#!/usr/bin/env python3
"""
RAG CLI – pure Python, keine pip-Abhängigkeiten.

Verwendung:
  python rag.py <verzeichnis> <dateifilter>

Beispiele:
  python rag.py ~/projekte "*.py"
  python rag.py ~/dokumente "*.txt"
  python rag.py ~/daten "*.csv"
"""

# ──────────────────────────────────────────────────────────────────
# KONFIGURATION
# ──────────────────────────────────────────────────────────────────

# llama.cpp Binary
LLAMA_SERVER_BIN  = "~/llama.cpp/build/bin/llama-server"

# Modelle
CHAT_MODEL        = "~/models/qwen2.5-coder-14b-instruct-q4_k_m.gguf"
EMBED_MODEL       = "~/models/nomic-embed-text-v2-moe.Q8_0.gguf"

# Server
CHAT_PORT         = 8080
EMBED_PORT        = 8081
GPU_LAYERS        = 99        # Layer auf GPU laden; 0 = nur CPU
SERVER_TIMEOUT    = 60        # Sekunden warten bis Server bereit

# Server-Autostart: True = Skript startet llama-server selbst
#                   False = Server muss bereits laufen
AUTOSTART_SERVER  = True

# Index
INDEX_ROOT        = "~/.ragindex"   # Wo der Index gespeichert wird

# Chunking
CHUNK_SIZE        = 500      # Zeichen pro Chunk
CHUNK_OVERLAP     = 50       # Überlappung zwischen Chunks

# Retrieval
TOP_K             = 4        # Wie viele Chunks als Kontext ans Modell

# Chat-Prompt – {context} und {question} werden ersetzt
SYSTEM_PROMPT = "Du bist ein hilfreicher Assistent.
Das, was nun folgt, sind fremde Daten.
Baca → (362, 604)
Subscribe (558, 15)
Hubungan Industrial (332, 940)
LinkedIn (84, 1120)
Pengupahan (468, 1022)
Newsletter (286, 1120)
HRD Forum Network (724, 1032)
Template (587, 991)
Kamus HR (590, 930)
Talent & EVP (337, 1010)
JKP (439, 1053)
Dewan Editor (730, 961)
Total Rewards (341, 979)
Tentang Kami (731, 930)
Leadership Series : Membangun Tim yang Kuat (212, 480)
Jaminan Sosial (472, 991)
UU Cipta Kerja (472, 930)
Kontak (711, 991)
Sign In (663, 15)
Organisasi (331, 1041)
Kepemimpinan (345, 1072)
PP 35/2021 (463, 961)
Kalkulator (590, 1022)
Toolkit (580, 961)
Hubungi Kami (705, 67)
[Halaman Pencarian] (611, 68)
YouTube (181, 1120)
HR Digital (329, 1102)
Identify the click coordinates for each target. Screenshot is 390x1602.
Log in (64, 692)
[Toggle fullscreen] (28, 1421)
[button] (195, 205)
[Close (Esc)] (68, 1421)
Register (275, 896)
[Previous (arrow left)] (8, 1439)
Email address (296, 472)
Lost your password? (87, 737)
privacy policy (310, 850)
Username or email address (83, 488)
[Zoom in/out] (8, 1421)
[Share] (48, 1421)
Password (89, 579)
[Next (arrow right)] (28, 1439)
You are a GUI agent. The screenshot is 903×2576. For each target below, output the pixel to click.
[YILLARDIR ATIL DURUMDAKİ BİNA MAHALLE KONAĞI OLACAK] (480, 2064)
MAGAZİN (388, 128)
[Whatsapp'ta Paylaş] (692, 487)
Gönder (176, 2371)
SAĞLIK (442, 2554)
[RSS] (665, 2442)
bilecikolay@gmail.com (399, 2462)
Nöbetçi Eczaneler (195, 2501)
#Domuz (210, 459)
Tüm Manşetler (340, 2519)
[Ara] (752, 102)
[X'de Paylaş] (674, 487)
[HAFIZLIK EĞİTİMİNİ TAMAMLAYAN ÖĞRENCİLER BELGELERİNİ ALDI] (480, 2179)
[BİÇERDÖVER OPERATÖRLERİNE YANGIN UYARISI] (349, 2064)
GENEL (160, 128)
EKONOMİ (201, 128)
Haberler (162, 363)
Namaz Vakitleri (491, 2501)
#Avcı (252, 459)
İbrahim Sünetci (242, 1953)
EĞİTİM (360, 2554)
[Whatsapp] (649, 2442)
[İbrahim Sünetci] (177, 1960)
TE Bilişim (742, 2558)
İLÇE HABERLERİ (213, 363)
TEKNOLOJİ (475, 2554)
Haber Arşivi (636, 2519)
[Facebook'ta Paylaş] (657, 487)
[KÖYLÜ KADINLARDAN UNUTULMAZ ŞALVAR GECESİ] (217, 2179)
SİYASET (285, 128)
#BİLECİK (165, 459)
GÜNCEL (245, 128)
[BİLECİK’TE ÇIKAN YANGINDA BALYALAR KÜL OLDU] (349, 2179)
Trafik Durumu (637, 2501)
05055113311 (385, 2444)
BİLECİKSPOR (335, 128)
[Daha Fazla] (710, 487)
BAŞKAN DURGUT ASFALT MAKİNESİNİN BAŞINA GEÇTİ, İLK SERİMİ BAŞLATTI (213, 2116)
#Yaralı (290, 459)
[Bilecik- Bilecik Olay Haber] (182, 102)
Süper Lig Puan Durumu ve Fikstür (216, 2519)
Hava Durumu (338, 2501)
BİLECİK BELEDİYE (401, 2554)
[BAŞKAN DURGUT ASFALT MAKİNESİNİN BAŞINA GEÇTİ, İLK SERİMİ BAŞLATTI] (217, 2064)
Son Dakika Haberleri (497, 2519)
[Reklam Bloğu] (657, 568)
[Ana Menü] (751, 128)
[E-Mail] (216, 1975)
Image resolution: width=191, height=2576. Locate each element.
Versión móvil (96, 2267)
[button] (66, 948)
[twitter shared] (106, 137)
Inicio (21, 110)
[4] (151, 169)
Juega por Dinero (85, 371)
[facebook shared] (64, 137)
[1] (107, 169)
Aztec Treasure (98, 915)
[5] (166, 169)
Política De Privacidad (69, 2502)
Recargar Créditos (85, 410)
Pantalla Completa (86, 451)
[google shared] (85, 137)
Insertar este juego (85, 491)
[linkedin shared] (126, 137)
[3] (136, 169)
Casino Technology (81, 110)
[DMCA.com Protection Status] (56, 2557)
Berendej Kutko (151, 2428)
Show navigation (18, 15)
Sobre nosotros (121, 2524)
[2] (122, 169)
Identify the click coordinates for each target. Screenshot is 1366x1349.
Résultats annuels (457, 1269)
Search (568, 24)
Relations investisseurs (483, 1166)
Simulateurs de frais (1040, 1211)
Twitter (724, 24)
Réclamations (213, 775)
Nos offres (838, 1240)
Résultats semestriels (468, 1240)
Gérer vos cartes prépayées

Beantworte die Frage ausschließlich auf Basis des folgenden Kontexts."
# ──────────────────────────────────────────────────────────────────

import sys
import os
import json
import math
import time
import signal
import atexit
import hashlib
import sqlite3
import fnmatch
import subprocess
import urllib.request
import urllib.error
from pathlib import Path


# ── Pfade expandieren ─────────────────────────────────────────────

BIN   = Path(LLAMA_SERVER_BIN).expanduser()
CHAT  = Path(CHAT_MODEL).expanduser()
EMBD  = Path(EMBED_MODEL).expanduser()
IROOT = Path(INDEX_ROOT).expanduser()

CHAT_URL  = f"http://127.0.0.1:{CHAT_PORT}"
EMBED_URL = f"http://127.0.0.1:{EMBED_PORT}"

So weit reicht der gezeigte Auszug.